Atividade proposta A: Segundo o trecho sobre incêndios nos biomas brasileiros, em que estações os incêndios naturais costumam ocorrer?
Atividade proposta B: Transcreva do trecho sobre incêndios nos biomas brasileiros a parte que começa em "Alexander Vicente Christianini, docente" e vai até "diferente ao fogo.", incluindo essas palavras.

Trecho citado:
• • •

Com base em revisão da literatura, no conhecimento especializado dos autores e em informações trocadas com administradores de parques nacionais, técnicos - do Instituto Chico Mendes de Conservação da Biodiversidade (ICMBio), do Instituto Brasileiro do Meio Ambiente e dos Recursos Naturais Renováveis (Ibama), Embrapa e de organizações não governamentais (ONGs) -, e com outros pesquisadores, os autores apresentam o panorama recente dos crescentes focos de incêndio nos biomas brasileiros e propõem estratégias para avançar na prevenção.


Alexander Vicente Christianini, docente do Departamento de Ciências Ambientais do Campus Sorocaba (DCA-So) da Universidade Federal de São Carlos (UFSCar) e um dos autores do artigo, destaca a relevância de diferenciar os incêndios naturais dos causados pelo ser humano. Ele explica que, para avaliar o impacto causado por um incêndio, é preciso considerar, além de sua origem (natural ou humana), a intensidade, época do ano e as peculiaridades de cada bioma brasileiro, já que reagem de forma diferente ao fogo.


Os incêndios naturais costumam ser menos intensos e ocorrer em estações mais úmidas, já que, nas secas, dificilmente há relâmpagos ou raios, que são a fonte de ignição do fogo. Em vegetações como Cerrado (a savana brasileira) e áreas de campos nativos, a maioria das plantas e muitos animais tem adaptações para lidar com eles. Nestes locais, a vegetação se recupera das queimadas naturais relativamente rápido, e o fogo favorece a rebrota e floração de muitas espécies - como é o caso das herbáceas -, além de manter a biodiversidade. Já as florestas - Amazônia e Mata Atlântica - tendem a ser muito sensíveis às queimadas. "Quando há incêndios nessas vegetações, temos, comumente, um desastre, pois o fogo causa alta mortalidade de fauna e flora", afirma Christianini.

• • •

Dados armazenados:
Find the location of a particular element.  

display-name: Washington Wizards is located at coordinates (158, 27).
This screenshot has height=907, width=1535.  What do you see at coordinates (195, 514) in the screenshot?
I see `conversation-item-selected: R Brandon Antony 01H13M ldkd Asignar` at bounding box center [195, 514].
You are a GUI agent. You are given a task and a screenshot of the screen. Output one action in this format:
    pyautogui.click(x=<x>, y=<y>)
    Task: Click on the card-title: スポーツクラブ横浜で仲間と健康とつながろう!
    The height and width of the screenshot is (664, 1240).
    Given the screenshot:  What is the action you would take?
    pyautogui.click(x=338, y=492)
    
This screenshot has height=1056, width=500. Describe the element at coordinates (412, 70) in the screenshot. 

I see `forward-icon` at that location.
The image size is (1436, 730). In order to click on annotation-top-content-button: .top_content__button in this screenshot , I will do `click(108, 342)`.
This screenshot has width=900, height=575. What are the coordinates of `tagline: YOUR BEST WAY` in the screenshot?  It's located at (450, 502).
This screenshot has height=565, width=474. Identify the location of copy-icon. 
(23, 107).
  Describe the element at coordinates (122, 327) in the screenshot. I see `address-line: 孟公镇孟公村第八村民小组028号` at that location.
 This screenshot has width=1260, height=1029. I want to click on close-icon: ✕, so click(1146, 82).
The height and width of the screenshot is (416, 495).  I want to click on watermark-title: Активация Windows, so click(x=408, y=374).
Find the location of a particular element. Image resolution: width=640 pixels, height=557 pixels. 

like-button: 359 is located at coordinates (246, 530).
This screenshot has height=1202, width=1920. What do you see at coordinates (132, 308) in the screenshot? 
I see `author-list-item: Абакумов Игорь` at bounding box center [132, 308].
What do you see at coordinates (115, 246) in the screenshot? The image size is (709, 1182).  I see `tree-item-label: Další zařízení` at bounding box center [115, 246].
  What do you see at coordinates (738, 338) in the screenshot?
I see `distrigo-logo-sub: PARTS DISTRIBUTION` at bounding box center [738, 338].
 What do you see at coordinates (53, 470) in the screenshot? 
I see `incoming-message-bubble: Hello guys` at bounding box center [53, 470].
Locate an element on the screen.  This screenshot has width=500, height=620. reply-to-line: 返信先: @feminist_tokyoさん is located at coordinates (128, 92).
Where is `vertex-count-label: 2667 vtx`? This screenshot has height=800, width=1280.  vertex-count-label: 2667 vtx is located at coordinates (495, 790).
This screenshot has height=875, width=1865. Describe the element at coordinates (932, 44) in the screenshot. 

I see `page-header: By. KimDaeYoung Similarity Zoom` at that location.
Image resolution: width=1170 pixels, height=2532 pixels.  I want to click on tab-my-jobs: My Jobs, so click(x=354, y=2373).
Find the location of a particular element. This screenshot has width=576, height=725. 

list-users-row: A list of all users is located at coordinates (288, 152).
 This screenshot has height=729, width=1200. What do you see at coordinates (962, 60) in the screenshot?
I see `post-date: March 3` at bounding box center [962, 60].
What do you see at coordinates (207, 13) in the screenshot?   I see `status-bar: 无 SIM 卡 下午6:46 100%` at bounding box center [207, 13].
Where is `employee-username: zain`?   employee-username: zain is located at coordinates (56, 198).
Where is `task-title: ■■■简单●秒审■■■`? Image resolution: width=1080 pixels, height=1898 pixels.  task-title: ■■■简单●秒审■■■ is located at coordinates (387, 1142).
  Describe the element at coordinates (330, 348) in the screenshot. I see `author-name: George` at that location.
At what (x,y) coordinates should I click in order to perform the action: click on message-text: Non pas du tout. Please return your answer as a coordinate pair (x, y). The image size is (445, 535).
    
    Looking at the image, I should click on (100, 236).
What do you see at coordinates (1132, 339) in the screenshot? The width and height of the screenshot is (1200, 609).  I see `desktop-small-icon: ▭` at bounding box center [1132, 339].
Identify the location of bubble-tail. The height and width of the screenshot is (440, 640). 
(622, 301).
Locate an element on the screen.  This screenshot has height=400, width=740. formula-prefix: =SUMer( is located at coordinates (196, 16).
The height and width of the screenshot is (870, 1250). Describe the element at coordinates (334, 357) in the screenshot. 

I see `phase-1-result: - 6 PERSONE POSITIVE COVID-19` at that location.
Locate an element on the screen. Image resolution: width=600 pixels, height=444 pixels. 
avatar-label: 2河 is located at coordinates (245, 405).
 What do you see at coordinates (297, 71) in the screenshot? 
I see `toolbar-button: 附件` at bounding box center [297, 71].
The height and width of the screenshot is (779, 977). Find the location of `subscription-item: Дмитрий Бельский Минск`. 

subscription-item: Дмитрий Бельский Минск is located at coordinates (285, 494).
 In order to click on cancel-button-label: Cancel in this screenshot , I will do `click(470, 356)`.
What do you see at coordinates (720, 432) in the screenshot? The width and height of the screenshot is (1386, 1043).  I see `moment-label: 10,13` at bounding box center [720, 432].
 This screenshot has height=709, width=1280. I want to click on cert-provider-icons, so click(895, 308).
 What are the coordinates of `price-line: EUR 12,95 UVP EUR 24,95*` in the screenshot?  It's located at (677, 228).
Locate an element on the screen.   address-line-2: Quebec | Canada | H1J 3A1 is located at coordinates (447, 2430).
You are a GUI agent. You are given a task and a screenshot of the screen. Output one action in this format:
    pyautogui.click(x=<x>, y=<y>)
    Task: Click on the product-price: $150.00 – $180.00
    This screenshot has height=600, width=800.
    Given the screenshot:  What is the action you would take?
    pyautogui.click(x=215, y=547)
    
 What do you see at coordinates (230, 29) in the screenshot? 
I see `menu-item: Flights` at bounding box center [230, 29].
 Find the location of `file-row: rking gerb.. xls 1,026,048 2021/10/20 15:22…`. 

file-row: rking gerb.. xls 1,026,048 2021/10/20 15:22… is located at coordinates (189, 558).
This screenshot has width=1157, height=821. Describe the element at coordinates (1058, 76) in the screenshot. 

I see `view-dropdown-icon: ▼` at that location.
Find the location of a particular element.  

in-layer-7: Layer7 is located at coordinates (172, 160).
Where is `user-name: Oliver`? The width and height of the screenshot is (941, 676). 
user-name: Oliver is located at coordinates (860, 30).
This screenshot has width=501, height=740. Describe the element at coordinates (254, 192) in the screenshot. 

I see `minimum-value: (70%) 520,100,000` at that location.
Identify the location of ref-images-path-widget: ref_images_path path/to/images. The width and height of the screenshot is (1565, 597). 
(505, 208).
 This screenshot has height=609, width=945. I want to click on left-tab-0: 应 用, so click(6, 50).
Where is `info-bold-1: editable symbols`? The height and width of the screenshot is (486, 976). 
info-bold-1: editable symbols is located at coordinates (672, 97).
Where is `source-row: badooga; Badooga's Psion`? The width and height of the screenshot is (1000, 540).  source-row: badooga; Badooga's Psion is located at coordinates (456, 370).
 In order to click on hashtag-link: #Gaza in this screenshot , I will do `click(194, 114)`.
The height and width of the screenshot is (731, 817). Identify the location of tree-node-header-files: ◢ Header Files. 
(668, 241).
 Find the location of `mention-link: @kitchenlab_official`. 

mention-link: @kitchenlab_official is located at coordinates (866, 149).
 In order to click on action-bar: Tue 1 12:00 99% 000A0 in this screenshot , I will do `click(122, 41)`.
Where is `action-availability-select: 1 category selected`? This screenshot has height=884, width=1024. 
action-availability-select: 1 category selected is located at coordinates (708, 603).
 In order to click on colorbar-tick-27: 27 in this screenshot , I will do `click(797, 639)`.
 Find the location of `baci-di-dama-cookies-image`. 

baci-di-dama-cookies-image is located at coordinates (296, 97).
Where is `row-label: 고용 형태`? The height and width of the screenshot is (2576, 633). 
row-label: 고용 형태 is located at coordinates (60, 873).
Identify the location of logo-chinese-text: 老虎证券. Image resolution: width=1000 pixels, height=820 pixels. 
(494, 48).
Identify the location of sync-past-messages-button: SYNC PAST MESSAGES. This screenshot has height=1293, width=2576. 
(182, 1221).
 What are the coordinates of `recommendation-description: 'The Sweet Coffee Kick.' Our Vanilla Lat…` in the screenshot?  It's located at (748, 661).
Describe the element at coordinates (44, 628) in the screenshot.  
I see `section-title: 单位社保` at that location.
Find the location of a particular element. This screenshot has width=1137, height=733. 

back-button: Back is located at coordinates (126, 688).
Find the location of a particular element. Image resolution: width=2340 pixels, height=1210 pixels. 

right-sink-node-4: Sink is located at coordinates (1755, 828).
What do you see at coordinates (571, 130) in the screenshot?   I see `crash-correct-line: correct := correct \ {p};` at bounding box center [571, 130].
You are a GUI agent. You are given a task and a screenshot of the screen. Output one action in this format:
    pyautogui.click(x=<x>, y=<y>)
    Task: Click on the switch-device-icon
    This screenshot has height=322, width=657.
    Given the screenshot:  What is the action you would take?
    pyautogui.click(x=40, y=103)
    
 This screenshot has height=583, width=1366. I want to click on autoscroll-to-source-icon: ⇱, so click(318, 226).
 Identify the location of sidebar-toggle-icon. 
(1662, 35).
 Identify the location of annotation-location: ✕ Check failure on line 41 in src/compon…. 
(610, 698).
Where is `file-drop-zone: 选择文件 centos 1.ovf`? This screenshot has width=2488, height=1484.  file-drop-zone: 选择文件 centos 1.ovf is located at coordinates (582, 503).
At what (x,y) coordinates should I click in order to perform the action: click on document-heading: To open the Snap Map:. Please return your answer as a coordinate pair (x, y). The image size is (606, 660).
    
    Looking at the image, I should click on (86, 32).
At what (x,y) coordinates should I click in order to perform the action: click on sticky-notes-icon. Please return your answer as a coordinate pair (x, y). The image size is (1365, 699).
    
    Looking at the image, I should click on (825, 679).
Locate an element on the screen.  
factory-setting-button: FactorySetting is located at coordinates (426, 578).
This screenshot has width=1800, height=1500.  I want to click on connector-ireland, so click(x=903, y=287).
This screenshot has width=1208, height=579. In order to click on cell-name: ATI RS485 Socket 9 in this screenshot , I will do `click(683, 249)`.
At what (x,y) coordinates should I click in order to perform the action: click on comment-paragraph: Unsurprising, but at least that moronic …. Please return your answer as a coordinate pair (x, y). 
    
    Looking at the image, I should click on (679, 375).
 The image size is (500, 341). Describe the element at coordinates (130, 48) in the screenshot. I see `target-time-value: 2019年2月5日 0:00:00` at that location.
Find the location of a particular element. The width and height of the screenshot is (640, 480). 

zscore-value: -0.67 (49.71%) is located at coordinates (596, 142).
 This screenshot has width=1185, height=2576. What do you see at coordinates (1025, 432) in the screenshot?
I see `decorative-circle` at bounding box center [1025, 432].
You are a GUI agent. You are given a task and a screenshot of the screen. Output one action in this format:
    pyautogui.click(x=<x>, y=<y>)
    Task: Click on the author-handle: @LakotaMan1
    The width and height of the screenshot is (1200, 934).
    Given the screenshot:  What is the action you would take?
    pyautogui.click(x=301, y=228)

• • •

Resolução A: Em estações mais úmidas.

Resolução B:
Alexander Vicente Christianini, docente do Departamento de Ciências Ambientais do Campus Sorocaba (DCA-So) da Universidade Federal de São Carlos (UFSCar) e um dos autores do artigo, destaca a relevância de diferenciar os incêndios naturais dos causados pelo ser humano. Ele explica que, para avaliar o impacto causado por um incêndio, é preciso considerar, além de sua origem (natural ou humana), a intensidade, época do ano e as peculiaridades de cada bioma brasileiro, já que reagem de forma diferente ao fogo.